*Work task:*
Reproduce each record verbatim, images excluded.

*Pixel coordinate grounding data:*
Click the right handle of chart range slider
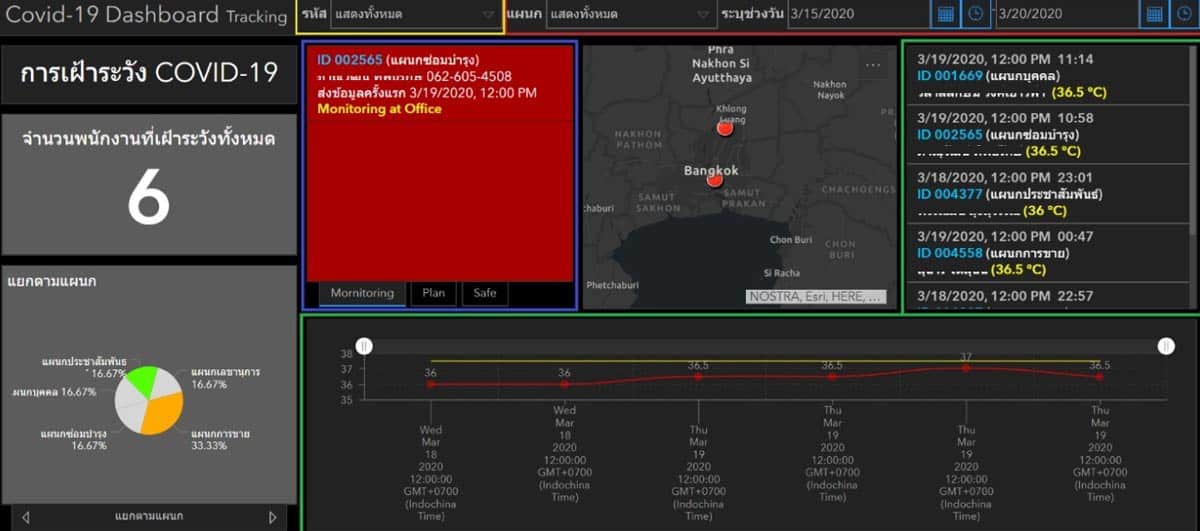The height and width of the screenshot is (531, 1200). (x=1166, y=345)
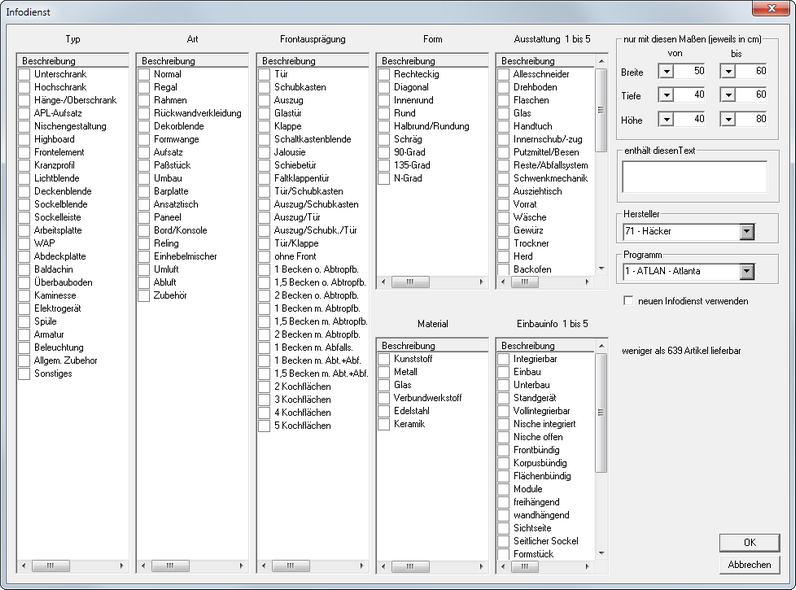Image resolution: width=796 pixels, height=590 pixels.
Task: Expand the Programm dropdown list
Action: [x=745, y=271]
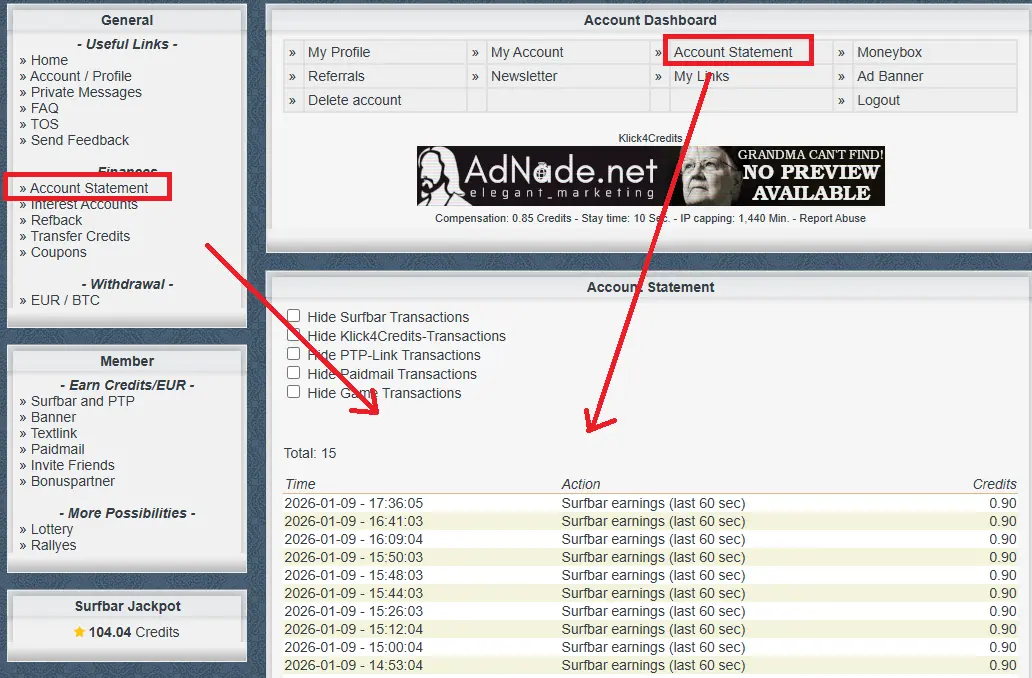This screenshot has height=678, width=1032.
Task: Go to Surfbar and PTP
Action: click(x=82, y=401)
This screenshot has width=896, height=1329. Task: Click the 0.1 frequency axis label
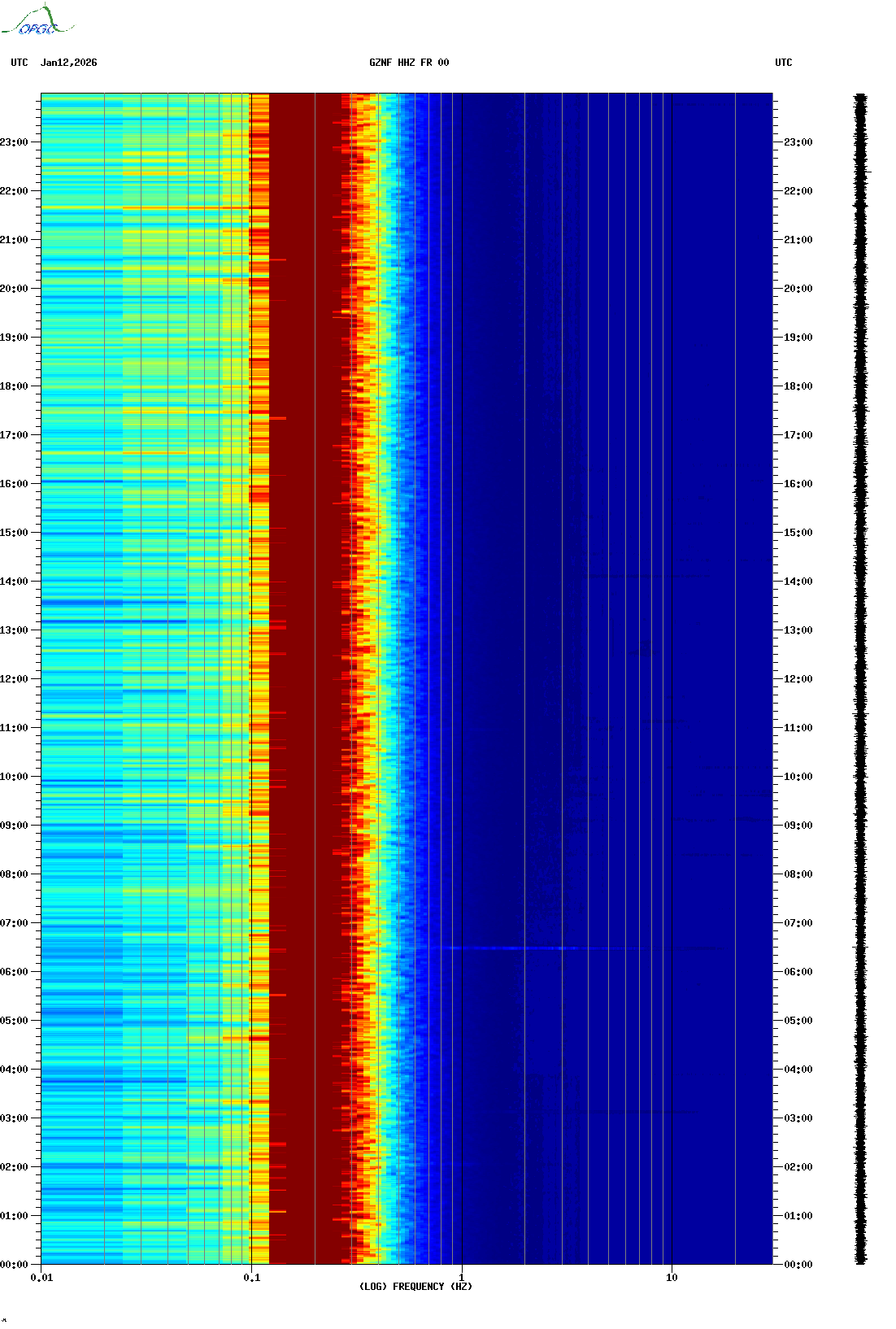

*Reply:*
Click the right handle of chart range slider
The height and width of the screenshot is (531, 1200). (x=1166, y=345)
Image resolution: width=796 pixels, height=590 pixels.
Task: Expand the Programm dropdown list
Action: [x=745, y=271]
This screenshot has height=678, width=1032.
Task: Go to Surfbar and PTP
Action: click(x=82, y=401)
This screenshot has width=896, height=1329. Task: Click the 0.1 frequency axis label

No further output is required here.